Closed casey closed 2 years ago
Not a lot of thought. My thinking was that a 2x improvement in commit latency for small transactions was better than the ~20% improvement in write throughput. It's so workload dependent that neither is obviously better.
I'm working on a benchmark for ord
, I'll definitely compare the two when I do.

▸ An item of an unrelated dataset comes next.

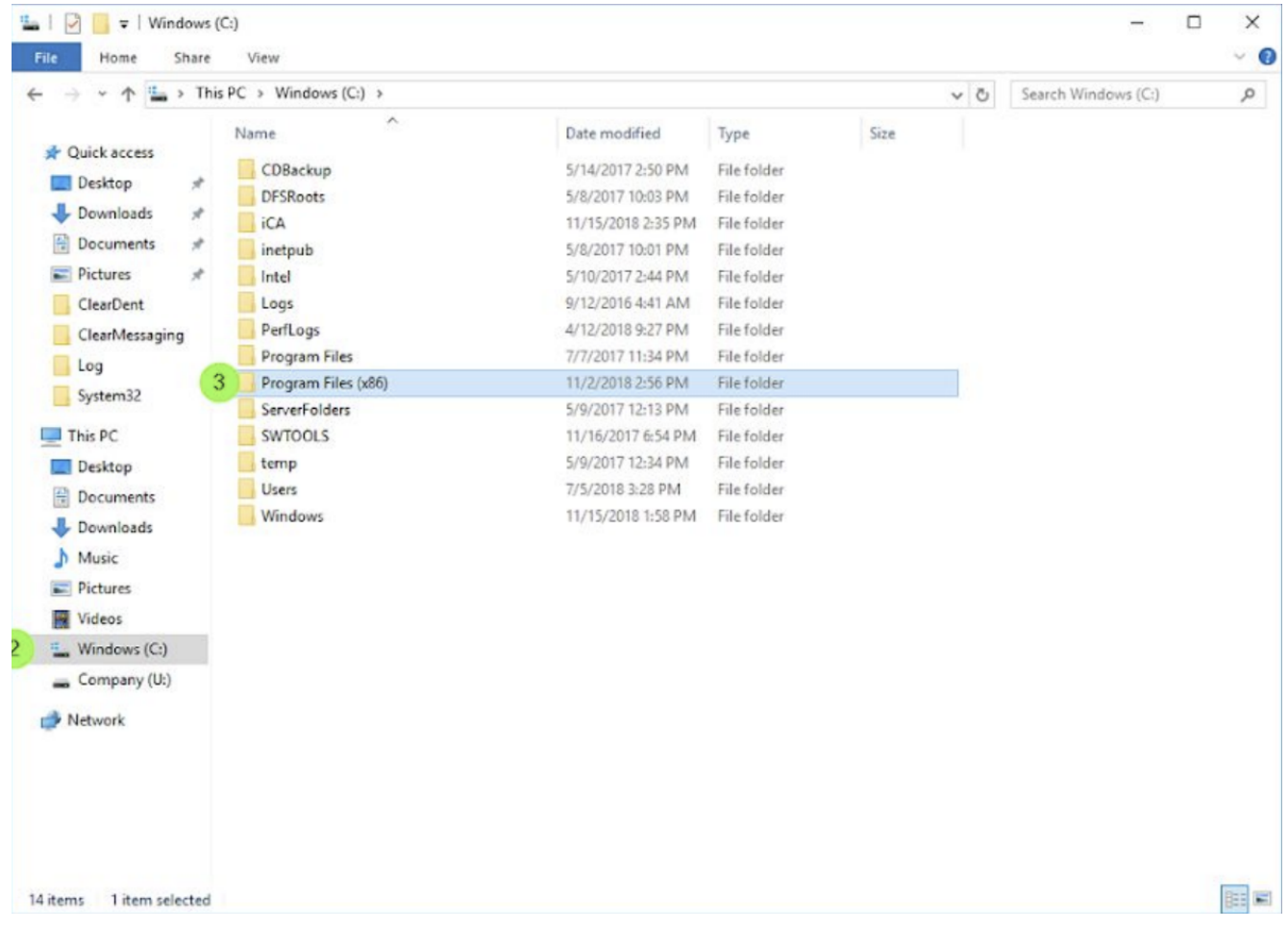The image size is (1288, 929).
Task: Open the recent locations dropdown arrow
Action: tap(102, 94)
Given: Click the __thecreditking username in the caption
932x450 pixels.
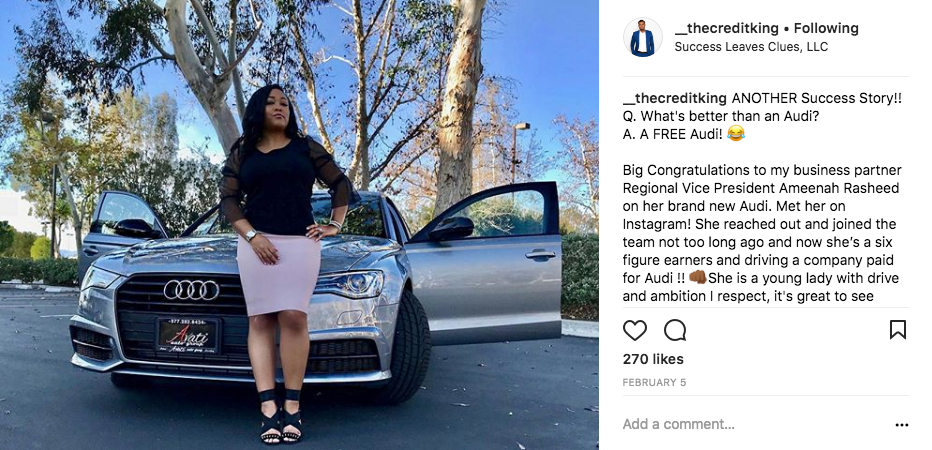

Lemme know what your benchmark shows. I ran my own configured to be similar to the ord write pattern, and I think Checksum
is a better default. It's faster for single writes, and everything else looks like it's within noise. Plus the checksums make it possible to check the database for corruption.
Checksum:
redb: Bulk loaded 16000000 items in 383660ms
redb: Wrote 100 individual items in 617ms
redb: Wrote 100 x 1000 items in 11782ms
redb: Random read 16000000 items in 1123403ms
redb: Random range read 16000000 starts in 1095588ms
redb: Removed 8000000 items in 1681512ms
2PC:
redb: Bulk loaded 16000000 items in 368507ms
redb: Wrote 100 individual items in 974ms
redb: Wrote 100 x 1000 items in 12451ms
redb: Random read 16000000 items in 1166113ms
redb: Random range read 16000000 starts in 1149516ms
redb: Removed 8000000 items in 1722359ms
I haven't done a proper benchmark, but the ord
tests run a bit faster with WriteStrategy::Checksum
, so I'm switching to that. I'm not sure about how it will affect indexing performance though. In particular, I'm worried that the checksum strategy is faster for tests, because writes are very small, but might be slower when we sync large blocks, and we are reading and writing huge amounts of ordinal ranges. Do you have a feeling about at what size writes TwoPhase
starts to outperform Checksum
?
A few MB probably. I think my benchmark used 1.2kB values, and even with 1000 inserts per transaction checksum is faster.
Interesting, that's good to keep in mind. I think once we hit steady-state, WriteStrategy::TwoPhase
will wind up being faster, so maybe I'll only enable WriteStrategy::Checksum
for tests.
Have you given thought to what the default write strategy should be? I lean towards
WriteStrategy::Throughput
, since it doesn't have the caveat about a malicious workload, and people are likely not to read the docs.